"On the state portion do we expect the Legislature being involved or employees of administration? Help me out," said Huggins, R-Wasilla. "Who are the parties of the state?"
Revenue Commissioner Patrick Galvin has been in the AGIA hot seat before.
"We've testified a number of times we don't see any additional modifications," he said Wednesday. "I think you can look at history of this discussion."
But Huggins wasn't the only senator still looking for answers.
"Wouldn't we have been better off to negotiate with TransCanada than have them put in offer and we just accept it," Sen. Bert Stedman of Sitka asked.

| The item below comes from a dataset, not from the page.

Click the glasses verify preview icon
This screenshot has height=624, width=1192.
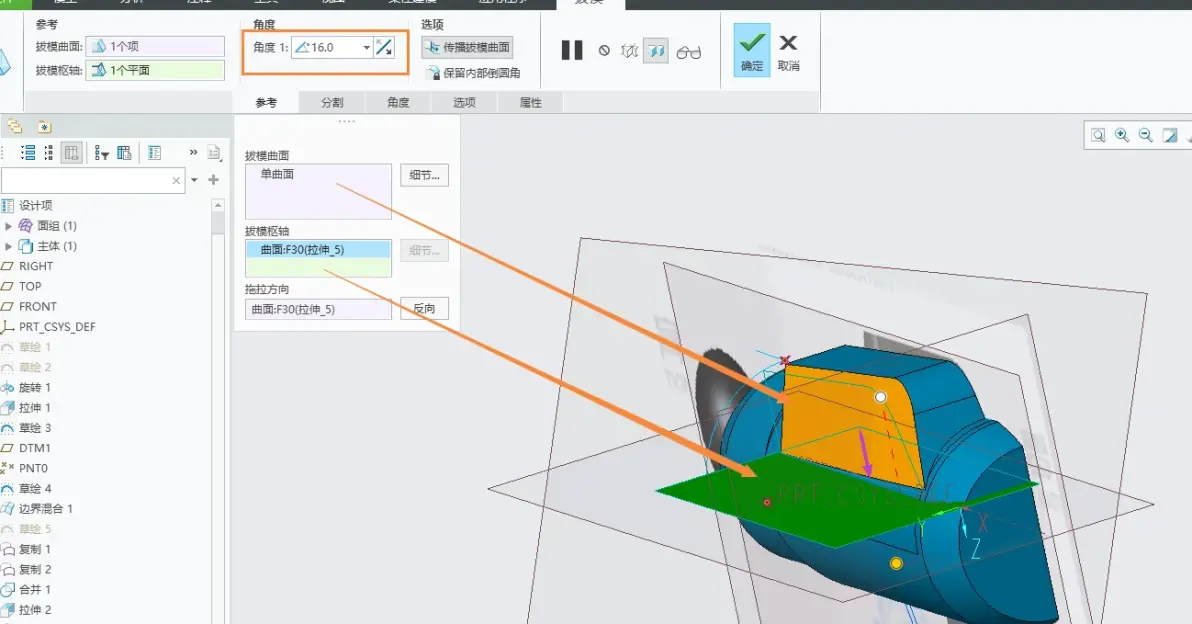coord(689,52)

Department of Natural Resources Commissioner Marty Rutherford took a turn in the hot seat. When questioned about other efforts to bring natural gas to Alaskans and market she had this to say, "We worked for 2 1/2 years. These were good faith efforts."
At one point Sen. Lyda Green asked Rutherford about her work history, probing to find if the commissioner had previous business dealings with TransCanada.
Tuesday Democrats accused senators of filibustering. But Wednesday at least one said he was determined to get the job done.
"I'm willing to stay here all night and work all morning in order to honor the commitment you made to get this out of this committee today," said Sen. Fred Dyson, R-Eagle River."
Lawmakers had to move quickly because if AGIA didn't make it out of committee, it wouldn't make it out of Juneau alive.
The House backed the Palin administration's recommendation to award a license to TransCanada last week. The Senate has until midnight Saturday to approve the bill.